**ABOUT THIS EXERCISE**
Retype the line with "Instruction: Click the" exactly. Then retype every line after it through the end of the entries below, and nothing more, leaving out pictures.

**SUPPLIED ENTRIES**
[Start of Attachment]
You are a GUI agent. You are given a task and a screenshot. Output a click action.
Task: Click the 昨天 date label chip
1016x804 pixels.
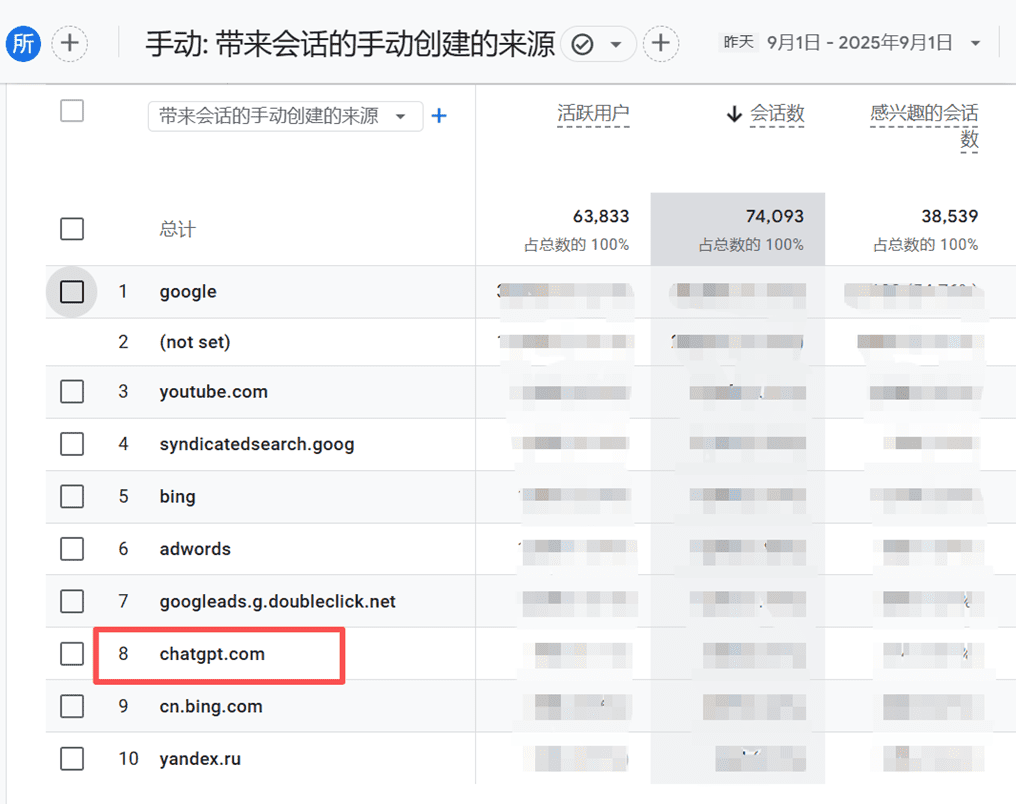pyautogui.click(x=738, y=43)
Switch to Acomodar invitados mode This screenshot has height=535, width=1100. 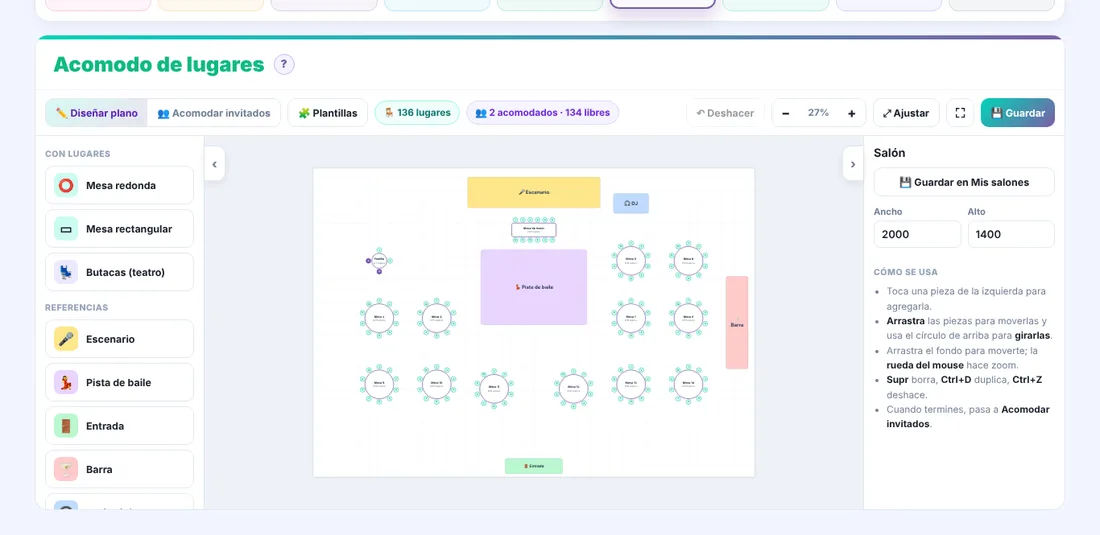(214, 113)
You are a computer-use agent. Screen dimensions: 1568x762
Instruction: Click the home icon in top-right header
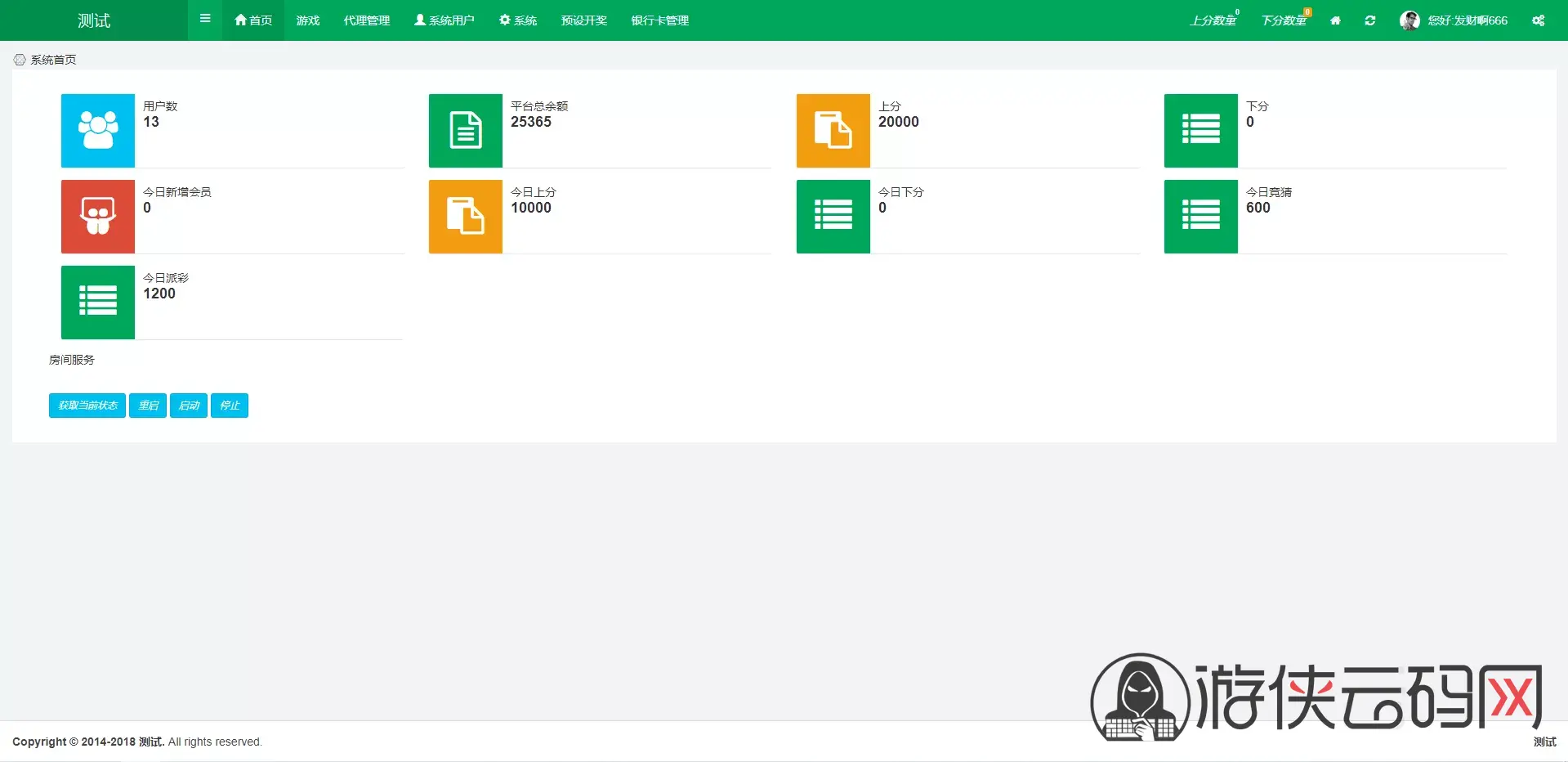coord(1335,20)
[End of Attachment]
**SOLUTION BELOW**
Instruction: Click the home icon in top-right header
coord(1335,20)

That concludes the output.